● **Given request**
Recast the rows between the line holding "欧美色图 (224, 373)" and the line holding "32ccccc.com (294, 172)", inclusive, as a JSON list of strings with one string per line and no blank lines.
-------- Data section
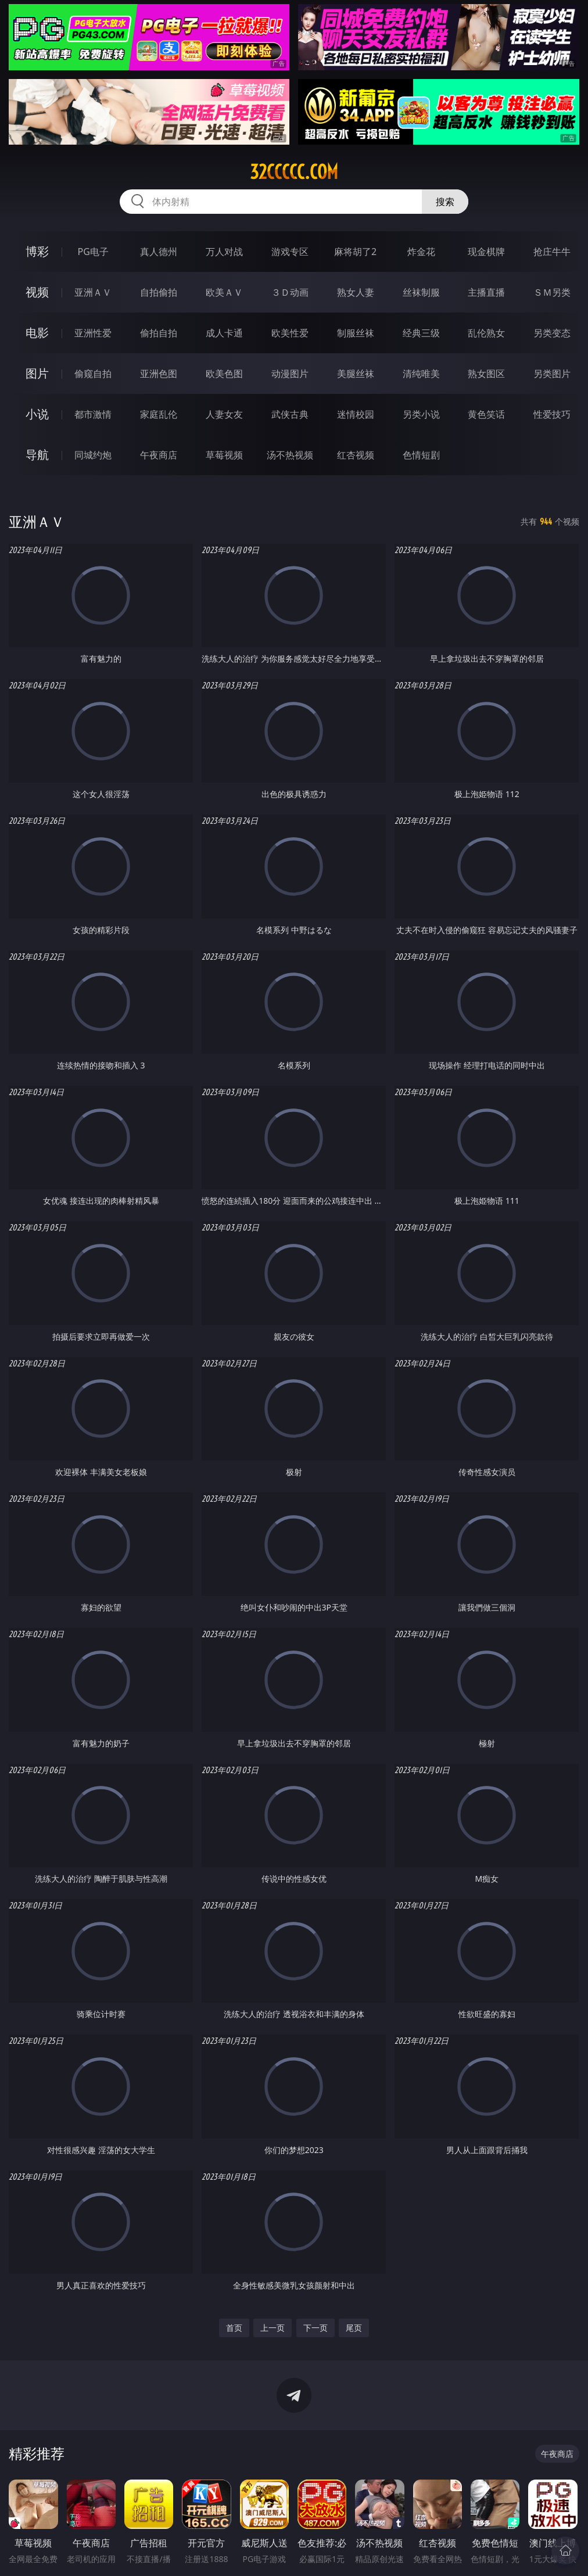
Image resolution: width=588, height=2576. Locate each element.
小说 (37, 414)
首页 (234, 2327)
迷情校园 (355, 414)
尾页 (354, 2327)
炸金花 (421, 251)
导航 (37, 454)
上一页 (272, 2327)
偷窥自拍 (93, 373)
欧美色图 (224, 373)
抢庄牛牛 (552, 251)
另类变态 (552, 333)
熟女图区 (486, 373)
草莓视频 (224, 455)
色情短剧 (421, 455)
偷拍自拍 (158, 333)
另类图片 (552, 373)
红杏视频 (355, 455)
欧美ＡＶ (224, 292)
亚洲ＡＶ (93, 292)
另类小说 (421, 414)
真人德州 (158, 251)
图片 (37, 373)
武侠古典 (290, 414)
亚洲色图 (158, 373)
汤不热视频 (290, 455)
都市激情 (93, 414)
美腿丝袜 (355, 373)
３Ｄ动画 (290, 292)
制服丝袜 (355, 333)
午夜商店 (158, 455)
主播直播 (486, 292)
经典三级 (421, 333)
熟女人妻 (355, 292)
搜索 (445, 201)
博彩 (37, 251)
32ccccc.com (294, 172)
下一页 (315, 2327)
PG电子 (92, 251)
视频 (37, 292)
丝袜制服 (421, 292)
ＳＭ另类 (552, 292)
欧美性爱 (290, 333)
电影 (37, 332)
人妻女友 (224, 414)
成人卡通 (224, 333)
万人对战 (224, 251)
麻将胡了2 (355, 251)
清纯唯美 (421, 373)
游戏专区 (290, 251)
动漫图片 (290, 373)
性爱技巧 (552, 414)
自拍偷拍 (158, 292)
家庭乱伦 (158, 414)
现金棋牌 (486, 251)
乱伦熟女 (486, 333)
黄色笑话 (486, 414)
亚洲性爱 (93, 333)
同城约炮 (93, 455)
----------------
● **Answer**
[
  "欧美色图 (224, 373)",
  "抢庄牛牛 (552, 251)",
  "另类变态 (552, 333)",
  "熟女图区 (486, 373)",
  "草莓视频 (224, 455)",
  "色情短剧 (421, 455)",
  "偷拍自拍 (158, 333)",
  "另类图片 (552, 373)",
  "红杏视频 (355, 455)",
  "欧美ＡＶ (224, 292)",
  "亚洲ＡＶ (93, 292)",
  "另类小说 (421, 414)",
  "真人德州 (158, 251)",
  "图片 (37, 373)",
  "武侠古典 (290, 414)",
  "亚洲色图 (158, 373)",
  "汤不热视频 (290, 455)",
  "都市激情 (93, 414)",
  "美腿丝袜 (355, 373)",
  "３Ｄ动画 (290, 292)",
  "制服丝袜 (355, 333)",
  "午夜商店 (158, 455)",
  "主播直播 (486, 292)",
  "经典三级 (421, 333)",
  "熟女人妻 (355, 292)",
  "搜索 (445, 201)",
  "博彩 (37, 251)",
  "32ccccc.com (294, 172)"
]